▸ **Work instructions**
In the data below, find the line with "The height and width of the screenshot is (687, 1249)." and the line with "You are a GUI", then restate both and every line between them exactly, minus the pictures.

▸ **Record excerpts**
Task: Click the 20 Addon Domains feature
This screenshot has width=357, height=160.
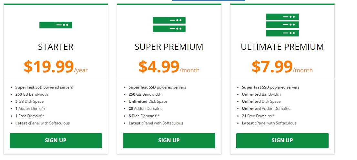Action: tap(145, 109)
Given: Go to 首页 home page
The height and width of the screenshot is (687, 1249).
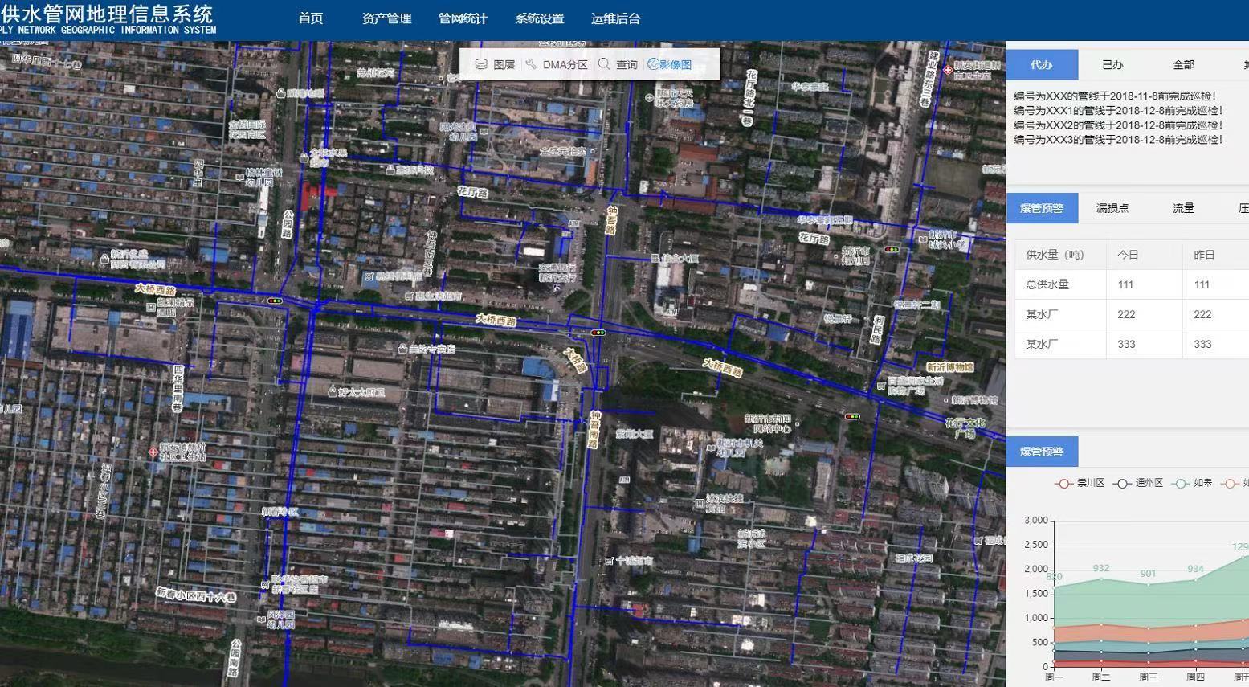Looking at the screenshot, I should point(311,18).
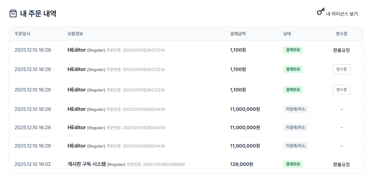This screenshot has width=370, height=178.
Task: Click order number 202512101602168589
Action: [x=164, y=164]
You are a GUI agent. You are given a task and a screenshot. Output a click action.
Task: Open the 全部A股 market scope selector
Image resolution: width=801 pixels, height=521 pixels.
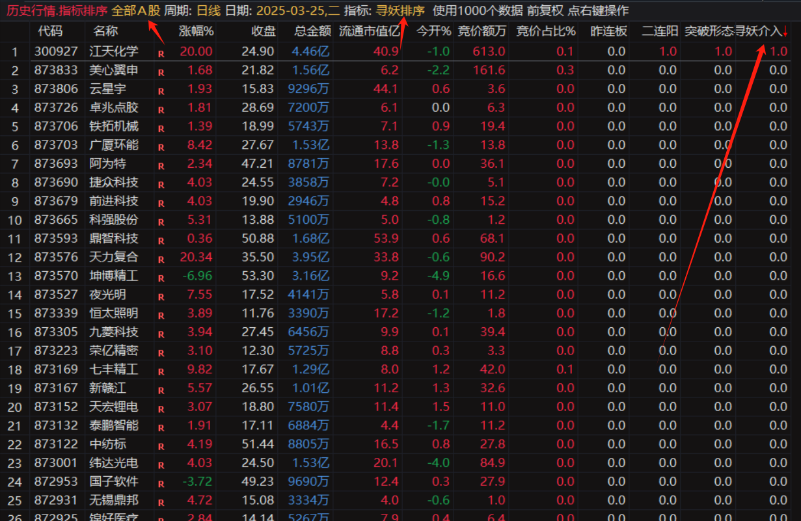pyautogui.click(x=135, y=10)
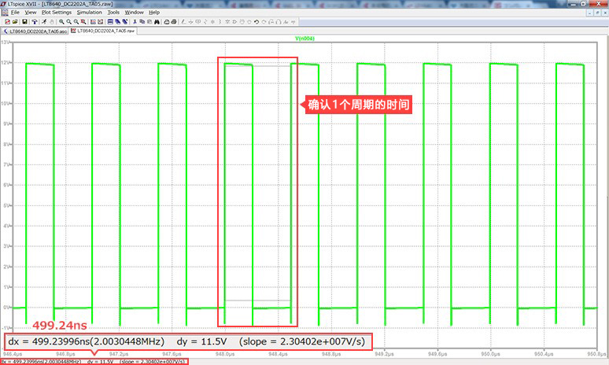Click the Zoom In magnifier icon
609x365 pixels.
61,21
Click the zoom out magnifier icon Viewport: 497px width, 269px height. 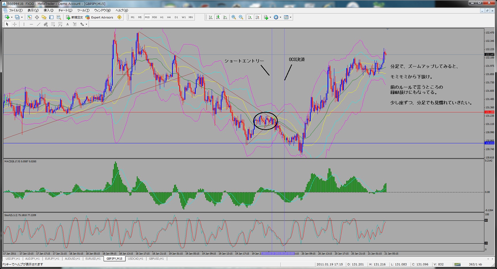241,17
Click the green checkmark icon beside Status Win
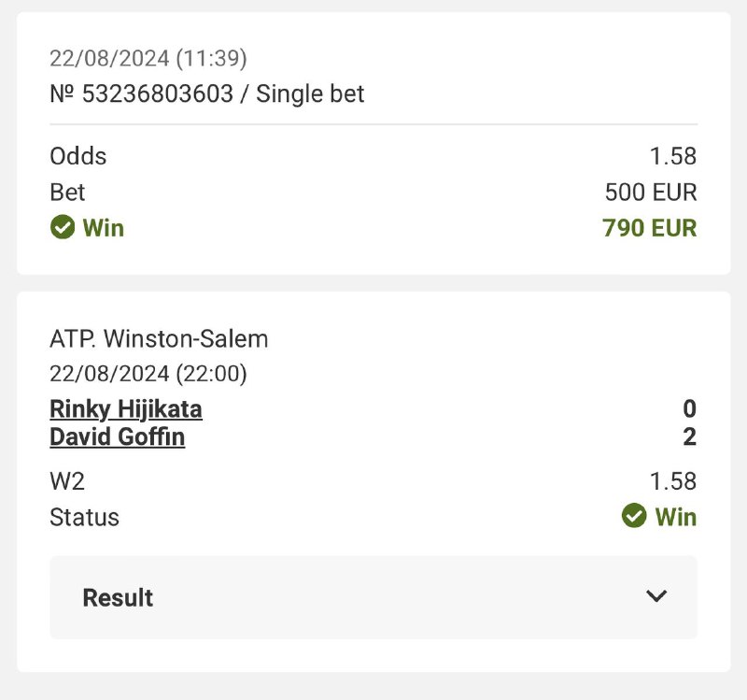The height and width of the screenshot is (700, 747). coord(634,516)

▸ **Response area**
The height and width of the screenshot is (687, 1249).
Looking at the screenshot, I should point(311,18).
This screenshot has width=370, height=178.
Task: Click order number 202512101602168589
Action: [x=164, y=164]
You are a GUI agent. You are given a task and a screenshot. Output a click action.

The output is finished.